Paired-pulse analysis of LTP. (a) LTP induced by spaced HFS (n = 6). A plot of paired-pulse ratio (normalized to baseline) for the test (a(i), filled circles) and control (a(ii), open circles) inputs for these experiments. (b) LTP induced by compressed HFS (n = 5). A plot of paired-pulse ratio (normalized to baseline) for the test (b(i), filled circles) and control (b(ii), open circles) inputs for these experiments. There is a reduction in PPF during STP but no significant change thereafter in both sets of experiments. Experiments were performed as described in figure 3, except that paired stimuli (inter-stimulus interval of 50 ms) were delivered throughout the experiment to follow the time course of PPF.

Figure 5.

Schematic of different forms of NMDAR-dependent LTP. We suggest that there are multiple forms of LTP that differ in their expression mechanisms.
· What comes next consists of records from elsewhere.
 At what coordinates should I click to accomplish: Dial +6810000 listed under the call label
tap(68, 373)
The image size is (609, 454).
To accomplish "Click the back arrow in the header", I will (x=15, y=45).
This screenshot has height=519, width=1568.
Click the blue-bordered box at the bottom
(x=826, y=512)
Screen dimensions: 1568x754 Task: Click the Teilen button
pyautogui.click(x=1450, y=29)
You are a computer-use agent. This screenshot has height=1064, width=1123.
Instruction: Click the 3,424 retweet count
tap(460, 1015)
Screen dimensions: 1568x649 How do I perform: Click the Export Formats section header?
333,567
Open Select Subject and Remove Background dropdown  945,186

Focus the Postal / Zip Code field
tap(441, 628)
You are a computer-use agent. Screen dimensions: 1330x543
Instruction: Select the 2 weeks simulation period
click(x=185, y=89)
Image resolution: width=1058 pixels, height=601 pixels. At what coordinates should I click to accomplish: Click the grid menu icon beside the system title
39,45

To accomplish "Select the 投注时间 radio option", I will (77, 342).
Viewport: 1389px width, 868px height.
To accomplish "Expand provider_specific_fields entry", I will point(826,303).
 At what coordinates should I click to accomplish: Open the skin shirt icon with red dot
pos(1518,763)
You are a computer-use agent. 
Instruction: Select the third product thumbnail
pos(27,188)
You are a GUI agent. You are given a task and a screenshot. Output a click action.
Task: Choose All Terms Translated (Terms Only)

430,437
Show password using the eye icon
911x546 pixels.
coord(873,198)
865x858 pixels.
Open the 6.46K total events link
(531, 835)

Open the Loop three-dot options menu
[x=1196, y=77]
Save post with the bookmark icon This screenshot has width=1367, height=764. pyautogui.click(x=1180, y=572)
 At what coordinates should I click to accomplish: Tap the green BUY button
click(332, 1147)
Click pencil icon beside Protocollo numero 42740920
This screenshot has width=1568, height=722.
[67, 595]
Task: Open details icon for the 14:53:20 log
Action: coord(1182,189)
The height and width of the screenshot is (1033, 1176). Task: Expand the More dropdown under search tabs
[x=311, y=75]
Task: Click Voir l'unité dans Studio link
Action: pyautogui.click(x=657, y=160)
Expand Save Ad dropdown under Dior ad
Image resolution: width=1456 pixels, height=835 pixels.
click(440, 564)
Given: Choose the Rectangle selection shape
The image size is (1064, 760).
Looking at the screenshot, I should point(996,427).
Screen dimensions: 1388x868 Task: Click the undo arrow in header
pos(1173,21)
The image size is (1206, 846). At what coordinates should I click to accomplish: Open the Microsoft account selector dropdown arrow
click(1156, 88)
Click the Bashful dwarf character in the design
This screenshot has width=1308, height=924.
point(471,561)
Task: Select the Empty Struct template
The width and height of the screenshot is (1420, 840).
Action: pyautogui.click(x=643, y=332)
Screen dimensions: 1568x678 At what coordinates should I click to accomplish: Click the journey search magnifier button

LTPa is characterized by an increase in P(r). It can account for HFS-induced STP (or at least one major component of STP) and possibly for some other forms of LTP. LTPb is characterized by a change in AMPAR function; potentially both as an alteration in their single channel conductance properties (γ) and in the number of the receptors. LTPc may be due to synaptic growth, with changes in both the number of release sites (potentially associated with an increase in P(r)) and the number of AMPARs. LTPb corresponds to the PKA and protein synthesis-independent form of LTP (commonly referred to as e-LTP or LTP1 in [10]). LTPc corresponds to the PKA and protein synthesis-dependent form of LTP (commonly referred to as l-LTP or LTP2 in [10]).